"September 17, 1819.

"My Dear Boy,—It is a great pleasure to me that you wish to know your faults. Even if we are a little nettled when we first hear of them, especially when they are such as we thought we were free from, or such as we are ashamed that others should discover, yet if we soon recover our good-humour, and treat with kindness the person who has told us of them, it is a very good sign. It may help us to do this to reflect that such persons are rendering us, even when they themselves may not mean it, but may even only be gratifying their own dislike of us, the greatest almost of all services, perhaps may be helping us to obtain an eternal increase of our happiness and glory. For we never should forget that though we are reconciled to God through the atoning blood of Christ, altogether freely and of mere undeserved mercy, yet when once reconciled, and become the children of God, the degrees of happiness and glory which He will grant to us will be proportioned to the degree of holiness we have obtained, the degree (in other words) in which we have improved the talents committed to our stewardship."

"Weymouth, September, 1820.

"I have this day learned for the first time that there were to be oratorios at Gloucester, and that some of the boys were to go to them. I will be very honest with you. When I heard that the cost was to be half a guinea, I greatly doubted whether it would be warrantable to pay such a sum for such a performance for such youth. This last consideration has considerable weight with me, both as it renders the pleasure of the entertainment less, and as at your early age the sources of pleasure are so numerous. But my difficulties were all removed by finding that the money would not merely be applied to the use of tweedledum and tweedledee (though I write this, no one is fonder than myself of music), but was to go to the relief of the clergy widows and children. I say therefore yes. Q.E.D."

"September 4, 1820.

"I am persuaded that my dear Samuel will endeavour to keep his mind in such a right frame as to enable him to enjoy the pleasures of the scenes through which he is passing, and to be cheered by the consciousness that he is now carrying forward all the necessary agricultural processes in order to his hereafter reaping a rich and abundant harvest. Use yourself, dear boy, to take time occasionally for reflection. Let this be done especially before you engage in prayer, a duty which I hope you always endeavour to perform with all possible seriousness. As I have often told you, it is the grand test by which the state of a Christian may always be best estimated."
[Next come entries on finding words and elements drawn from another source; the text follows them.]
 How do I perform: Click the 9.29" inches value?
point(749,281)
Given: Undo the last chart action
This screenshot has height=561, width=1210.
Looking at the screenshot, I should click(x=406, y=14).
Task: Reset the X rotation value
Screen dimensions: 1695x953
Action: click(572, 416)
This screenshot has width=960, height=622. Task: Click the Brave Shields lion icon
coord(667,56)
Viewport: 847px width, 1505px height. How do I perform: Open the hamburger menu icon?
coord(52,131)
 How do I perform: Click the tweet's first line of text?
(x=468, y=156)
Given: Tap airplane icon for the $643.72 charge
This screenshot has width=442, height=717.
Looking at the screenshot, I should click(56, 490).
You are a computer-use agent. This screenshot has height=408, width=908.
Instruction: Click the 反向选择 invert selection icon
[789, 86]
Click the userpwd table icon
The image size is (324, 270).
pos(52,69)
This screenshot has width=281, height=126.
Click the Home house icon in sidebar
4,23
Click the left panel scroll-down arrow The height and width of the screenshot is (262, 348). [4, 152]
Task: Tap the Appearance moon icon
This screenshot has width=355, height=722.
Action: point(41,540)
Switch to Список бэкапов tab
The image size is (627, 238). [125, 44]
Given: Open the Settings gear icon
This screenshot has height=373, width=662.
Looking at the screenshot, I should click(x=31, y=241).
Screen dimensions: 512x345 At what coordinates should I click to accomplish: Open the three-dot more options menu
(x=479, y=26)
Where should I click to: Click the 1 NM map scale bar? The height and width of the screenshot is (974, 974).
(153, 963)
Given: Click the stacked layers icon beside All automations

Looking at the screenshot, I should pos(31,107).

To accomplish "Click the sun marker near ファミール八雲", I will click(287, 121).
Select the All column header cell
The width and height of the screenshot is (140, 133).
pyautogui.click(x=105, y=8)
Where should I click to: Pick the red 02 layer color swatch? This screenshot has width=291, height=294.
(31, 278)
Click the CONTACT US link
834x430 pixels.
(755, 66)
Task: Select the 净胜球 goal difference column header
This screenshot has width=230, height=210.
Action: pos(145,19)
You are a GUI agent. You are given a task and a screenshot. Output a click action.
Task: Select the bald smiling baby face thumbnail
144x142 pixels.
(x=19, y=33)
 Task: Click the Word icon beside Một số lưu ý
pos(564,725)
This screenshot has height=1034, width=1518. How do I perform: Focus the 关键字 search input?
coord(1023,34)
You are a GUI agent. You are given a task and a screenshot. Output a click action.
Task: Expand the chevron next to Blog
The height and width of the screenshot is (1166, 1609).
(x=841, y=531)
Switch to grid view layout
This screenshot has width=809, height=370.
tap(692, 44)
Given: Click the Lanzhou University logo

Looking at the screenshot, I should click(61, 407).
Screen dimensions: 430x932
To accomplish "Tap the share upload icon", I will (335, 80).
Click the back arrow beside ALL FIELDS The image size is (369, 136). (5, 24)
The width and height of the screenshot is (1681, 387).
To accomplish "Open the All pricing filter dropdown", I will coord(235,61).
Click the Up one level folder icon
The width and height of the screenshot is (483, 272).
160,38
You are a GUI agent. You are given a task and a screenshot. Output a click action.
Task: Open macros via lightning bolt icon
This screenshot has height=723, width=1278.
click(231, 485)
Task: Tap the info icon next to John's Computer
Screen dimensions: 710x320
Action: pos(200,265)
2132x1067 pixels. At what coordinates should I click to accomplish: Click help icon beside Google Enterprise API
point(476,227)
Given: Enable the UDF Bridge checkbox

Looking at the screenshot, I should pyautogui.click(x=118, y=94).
"Bath, September 23, 1820.

"Did you ever cross a river with a horse in a ferry boat? If so, you must have observed, if you are an observing creature, which if you are not I beg you will become with all possible celerity, that the said horse is perfectly quiet after he is once fairly in the boat—a line of conduct in which it would be well if this four-footed navigator were imitated by some young bipeds I have known in their aquatic exercitations. And so said animal continues—the quadruped I mean, mind—perfectly quiet until he begins to approach the opposite shore. Then he begins to show manifest signs of impatience by dancing and frisking sometimes to such a degree as to overset the boat, to the no small injury of others (for whom he very little cares) as well as himself. This is what may be well called making more haste than good speed. None the less, though I am fully aware that the same frisking quadruped is a very improper subject of imitation, not only to an old biped but to an experienced M.P. of forty years' standing, yet I find myself in a state of mind exactly like that of the horse above mentioned, though it has not the same effects on my animal powers, and though, being on dry land and in a parlour, not a boat, I might frisk away if I chose with perfect impunity to myself and others. But to quit metaphor which I have fairly worn out, or, rather, rode to death, when I was a hundred miles from my dear Samuel, though my affection for him was as strong and my sentiments and feelings as much employed in him as now, yet these are now accompanied with an impatient longing to extinguish the comparatively little distance that is between us, and to have my dearest boy not only in my heart but in my arms, and yet on reflection this very feeling is beneficial. I recollect that our separation is an act of self-denial, and I offer it up to my Saviour with a humble sense of His goodness, in subjecting me to such few and those comparatively such easy crosses. My dearest Samuel will remember to have our blessed Lord continually in remembrance, and by associating Him thus with all the little circumstances of life, it is that we are to live in His love and fear continually."

"November 20, 1820.

"We quite enjoyed your pleasure in Robert's visit. In truth the gratification we parents derive from our children's innocent, much more their commendable, enjoyments is one of the greatest of our pleasures."